EXERCISE PROMPT
Output all of the data verbatim.

*** EXERCISE INPUTS Section Begins ***

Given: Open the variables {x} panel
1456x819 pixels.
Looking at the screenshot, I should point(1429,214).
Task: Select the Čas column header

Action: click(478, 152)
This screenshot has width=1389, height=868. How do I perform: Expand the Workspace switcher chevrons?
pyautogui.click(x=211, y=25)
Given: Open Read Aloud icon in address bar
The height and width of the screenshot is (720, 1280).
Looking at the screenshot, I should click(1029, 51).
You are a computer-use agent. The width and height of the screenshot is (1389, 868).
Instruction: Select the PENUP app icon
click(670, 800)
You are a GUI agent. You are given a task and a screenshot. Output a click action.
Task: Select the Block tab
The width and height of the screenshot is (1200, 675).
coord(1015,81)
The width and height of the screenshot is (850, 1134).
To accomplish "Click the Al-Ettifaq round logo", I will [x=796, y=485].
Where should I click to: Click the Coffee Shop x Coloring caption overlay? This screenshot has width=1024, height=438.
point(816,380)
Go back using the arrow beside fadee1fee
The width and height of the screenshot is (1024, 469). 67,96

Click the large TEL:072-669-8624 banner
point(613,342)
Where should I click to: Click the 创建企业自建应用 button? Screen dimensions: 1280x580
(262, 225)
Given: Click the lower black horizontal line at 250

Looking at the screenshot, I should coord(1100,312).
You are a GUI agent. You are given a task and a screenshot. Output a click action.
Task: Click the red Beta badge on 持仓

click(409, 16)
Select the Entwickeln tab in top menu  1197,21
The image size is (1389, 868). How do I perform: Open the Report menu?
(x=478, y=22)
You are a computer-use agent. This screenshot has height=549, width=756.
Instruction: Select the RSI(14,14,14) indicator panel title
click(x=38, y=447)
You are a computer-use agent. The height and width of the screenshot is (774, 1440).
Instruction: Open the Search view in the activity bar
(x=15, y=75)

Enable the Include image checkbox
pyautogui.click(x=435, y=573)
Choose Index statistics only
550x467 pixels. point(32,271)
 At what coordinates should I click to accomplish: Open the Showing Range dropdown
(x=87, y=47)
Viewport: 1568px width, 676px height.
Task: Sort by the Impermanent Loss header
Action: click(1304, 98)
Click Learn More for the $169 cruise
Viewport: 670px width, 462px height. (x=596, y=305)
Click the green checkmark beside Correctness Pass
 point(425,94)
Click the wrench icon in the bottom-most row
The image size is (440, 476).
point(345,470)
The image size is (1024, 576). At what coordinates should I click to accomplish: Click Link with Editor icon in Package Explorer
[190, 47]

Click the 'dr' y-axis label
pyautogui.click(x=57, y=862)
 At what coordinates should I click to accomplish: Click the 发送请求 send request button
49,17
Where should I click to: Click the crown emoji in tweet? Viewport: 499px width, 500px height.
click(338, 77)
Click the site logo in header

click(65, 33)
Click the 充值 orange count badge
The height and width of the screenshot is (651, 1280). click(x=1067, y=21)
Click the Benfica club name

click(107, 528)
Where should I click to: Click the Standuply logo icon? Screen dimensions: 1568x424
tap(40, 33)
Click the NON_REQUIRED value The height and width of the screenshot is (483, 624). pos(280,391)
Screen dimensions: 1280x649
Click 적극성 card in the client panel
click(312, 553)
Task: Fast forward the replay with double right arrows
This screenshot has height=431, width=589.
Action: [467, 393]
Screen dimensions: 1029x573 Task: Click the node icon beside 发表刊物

*** EXERCISE INPUTS Section Ends ***

TASK RESULT
Given: Open the variables {x} panel
1456x819 pixels.
Looking at the screenshot, I should point(1429,214).
Task: Select the Čas column header

Action: click(478, 152)
This screenshot has width=1389, height=868. How do I perform: Expand the Workspace switcher chevrons?
pyautogui.click(x=211, y=25)
Given: Open Read Aloud icon in address bar
The height and width of the screenshot is (720, 1280).
Looking at the screenshot, I should click(1029, 51).
You are a computer-use agent. The width and height of the screenshot is (1389, 868).
Instruction: Select the PENUP app icon
click(670, 800)
You are a GUI agent. You are given a task and a screenshot. Output a click action.
Task: Select the Block tab
The width and height of the screenshot is (1200, 675).
coord(1015,81)
The width and height of the screenshot is (850, 1134).
To accomplish "Click the Al-Ettifaq round logo", I will [x=796, y=485].
Where should I click to: Click the Coffee Shop x Coloring caption overlay? This screenshot has width=1024, height=438.
point(816,380)
Go back using the arrow beside fadee1fee
The width and height of the screenshot is (1024, 469). 67,96

Click the large TEL:072-669-8624 banner
point(613,342)
Where should I click to: Click the 创建企业自建应用 button? Screen dimensions: 1280x580
(262, 225)
Given: Click the lower black horizontal line at 250

Looking at the screenshot, I should coord(1100,312).
You are a GUI agent. You are given a task and a screenshot. Output a click action.
Task: Click the red Beta badge on 持仓

click(409, 16)
Select the Entwickeln tab in top menu  1197,21
The image size is (1389, 868). How do I perform: Open the Report menu?
(x=478, y=22)
You are a computer-use agent. This screenshot has height=549, width=756.
Instruction: Select the RSI(14,14,14) indicator panel title
click(x=38, y=447)
You are a computer-use agent. The height and width of the screenshot is (774, 1440).
Instruction: Open the Search view in the activity bar
(x=15, y=75)

Enable the Include image checkbox
pyautogui.click(x=435, y=573)
Choose Index statistics only
550x467 pixels. point(32,271)
 At what coordinates should I click to accomplish: Open the Showing Range dropdown
(x=87, y=47)
Viewport: 1568px width, 676px height.
Task: Sort by the Impermanent Loss header
Action: click(1304, 98)
Click Learn More for the $169 cruise
Viewport: 670px width, 462px height. (x=596, y=305)
Click the green checkmark beside Correctness Pass
 point(425,94)
Click the wrench icon in the bottom-most row
The image size is (440, 476).
point(345,470)
The image size is (1024, 576). At what coordinates should I click to accomplish: Click Link with Editor icon in Package Explorer
[190, 47]

Click the 'dr' y-axis label
pyautogui.click(x=57, y=862)
 At what coordinates should I click to accomplish: Click the 发送请求 send request button
49,17
Where should I click to: Click the crown emoji in tweet? Viewport: 499px width, 500px height.
click(338, 77)
Click the site logo in header

click(65, 33)
Click the 充值 orange count badge
The height and width of the screenshot is (651, 1280). click(x=1067, y=21)
Click the Benfica club name

click(107, 528)
Where should I click to: Click the Standuply logo icon? Screen dimensions: 1568x424
tap(40, 33)
Click the NON_REQUIRED value The height and width of the screenshot is (483, 624). pos(280,391)
Screen dimensions: 1280x649
Click 적극성 card in the client panel
click(312, 553)
Task: Fast forward the replay with double right arrows
This screenshot has height=431, width=589.
Action: [467, 393]
Screen dimensions: 1029x573 Task: Click the node icon beside 发表刊物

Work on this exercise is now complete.